- Born: July 9, 1976 Naples, Italy
- Died: February 4, 1997 (aged 20)
- Occupation: Photographer
- Years active: 1995–1997
- Relatives: Mario Sorrenti (brother)

= Davide Sorrenti =

Italian fashion photographer (1976–1997)

Davide Sorrenti (July 9, 1976 – February 4, 1997) was an Italian-American photographer, born into the prominent fashion photography Sorrenti family. He is best remembered for his involvement in the rise and fall of the Heroin chic fashion trend of the 1990s.

==Early life and education==
Davide Sorrenti was born in 1976 in Naples in a family of photographers.

The Sorrentis moved to New York in January 1982, partly because Davide had thalassemia (or Cooley's anemia, a hereditary form of anemia), and needed regular blood transfusions and medical care. The disease made him look several years younger than his real age. His brother Mario documented his sufferings one of many nights, published in the book The Machine, titled for the drug infusion pump that Davide was hooked up to.

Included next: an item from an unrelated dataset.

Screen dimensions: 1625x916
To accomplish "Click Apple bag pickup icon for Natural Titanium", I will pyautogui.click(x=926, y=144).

Sorrenti attended Bayard Rustin High School for the Humanities, with fellow skateboarders and graffiti artists. His tag was Argue (SKE) with whom he formed a rap group called The Mosaics, because of their wide mix of ethnicities; he also started the streetwear label Danücht.

==Career==
Sorrenti shot for magazines such as Interview, Ray Gun, i-D, Detour, Independent, Surface and Dune. He shot for fashion brands such as Hugo Boss, Bergdorf Goodman, Supreme, Hysteric Glamour and Zoo York. He also worked with Kaws, Kate Moss, Milla Jovovich and Jaime King. Sorrenti founded the fashion brand Danücht, which is best known for its anti-commercial "MODELS SUCK" t-shirt worn by English model Naomi Campbell in the 1996 film Girl 6.

In a series of snapshots published in Interview in 1996, Sorrenti's friends from SKE (See Know Evil) are portrayed hanging out in a run-down apartment, watching TV and using drugs. One of Sorrenti's photos shows a young Jaime King lying on a bed, with torn clothes surrounded with photos of Kurt Cobain, Sid Vicious, and Jerry Garcia of the Grateful Dead.

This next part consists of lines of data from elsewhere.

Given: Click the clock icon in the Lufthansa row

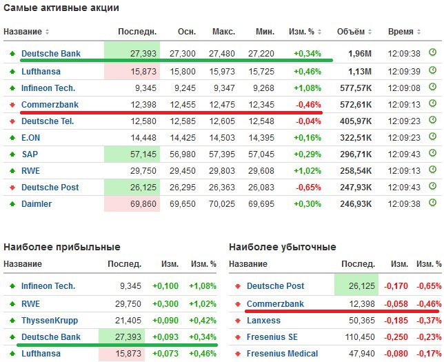Looking at the screenshot, I should click(432, 70).
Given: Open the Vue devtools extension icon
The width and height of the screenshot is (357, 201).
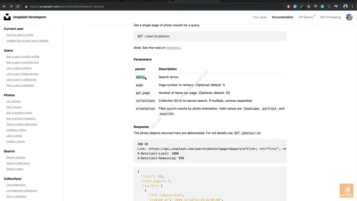Looking at the screenshot, I should coord(315,6).
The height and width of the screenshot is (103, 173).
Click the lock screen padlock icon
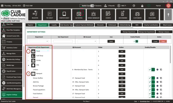(142, 6)
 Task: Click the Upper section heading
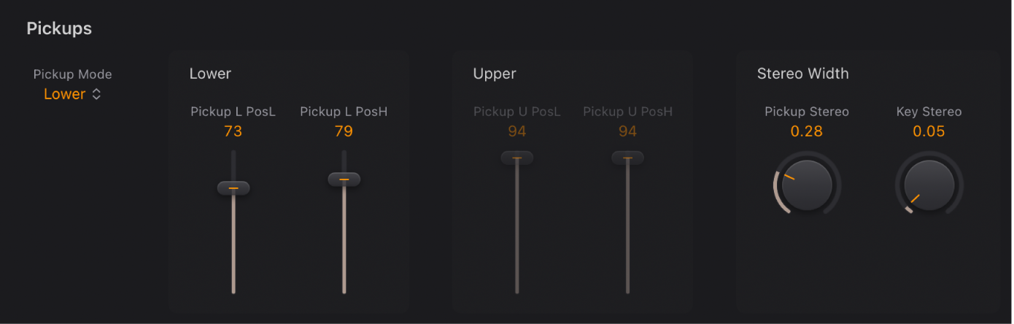pyautogui.click(x=495, y=74)
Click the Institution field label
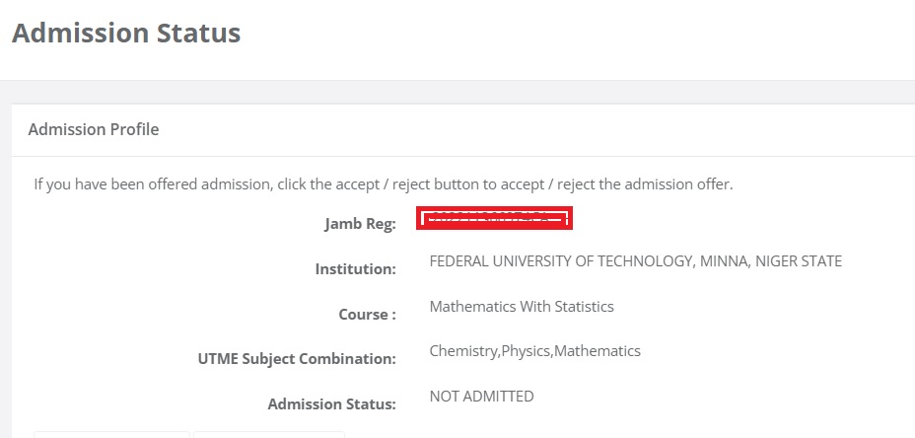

Sorrenti died on February 4, 1997. He had been on holidays in Mexico prior to his death and had missed a blood transfusion. There were drugs in his system, but they were not lethal. According to his mother, "Davide was born with a blood disorder [...] he did not die of a heroin overdose. He died because he used drugs and his body couldn't take it."

==Legacy==
As a reaction to her son's death, Francesca Sorrenti started a campaign against the glamourization of drug addiction and underage models, demanding magazine editors to take responsibility. She was more upset with the fact that the models were starting to get addicted to drugs, and no one was saying anything about it. "Heroin chic isn't what we're projecting. It's what we are. Our business has become heroin chic. Someone taking pictures of that magnitude has to have experienced hard drugs", Ms. Sorrenti stated in The New York Times. President Bill Clinton mentioned his death, saying "But the glorification of heroin is not creative, it's destructive, [...] It's not beautiful; it's ugly. And this is not about art; it's about life and death. And glorifying death is not good for any society", referring to the heroin chic fashion trend.

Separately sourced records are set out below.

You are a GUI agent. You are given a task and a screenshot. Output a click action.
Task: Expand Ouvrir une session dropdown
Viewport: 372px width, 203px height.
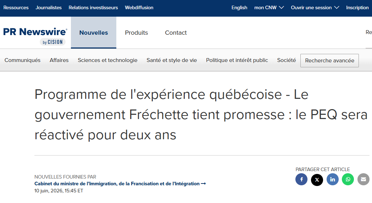[x=315, y=7]
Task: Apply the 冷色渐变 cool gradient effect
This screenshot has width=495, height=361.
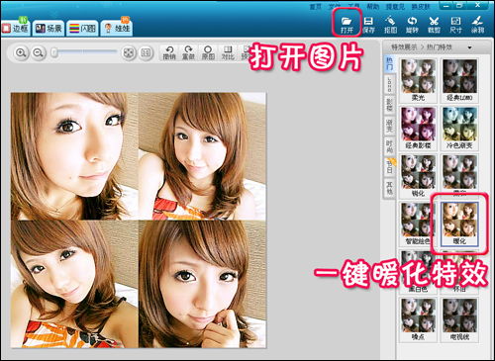Action: (459, 129)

In November 2018 filmmaker Charles Curran released a documentary film called See Know Evil on the life, work and death of Sorrenti. Eye For Film said that "[The] film is partly about telling the story of his life, partly about trying to present a balanced reappraisal of his work." In the film, discussion of Davide's work is intertwined with discussion of his friends and youthful exploits.

In November 2019 Francesca Sorrenti, David's mother, released Davide Sorrenti ArgueSKE 1994–1997, a retrospective of his work.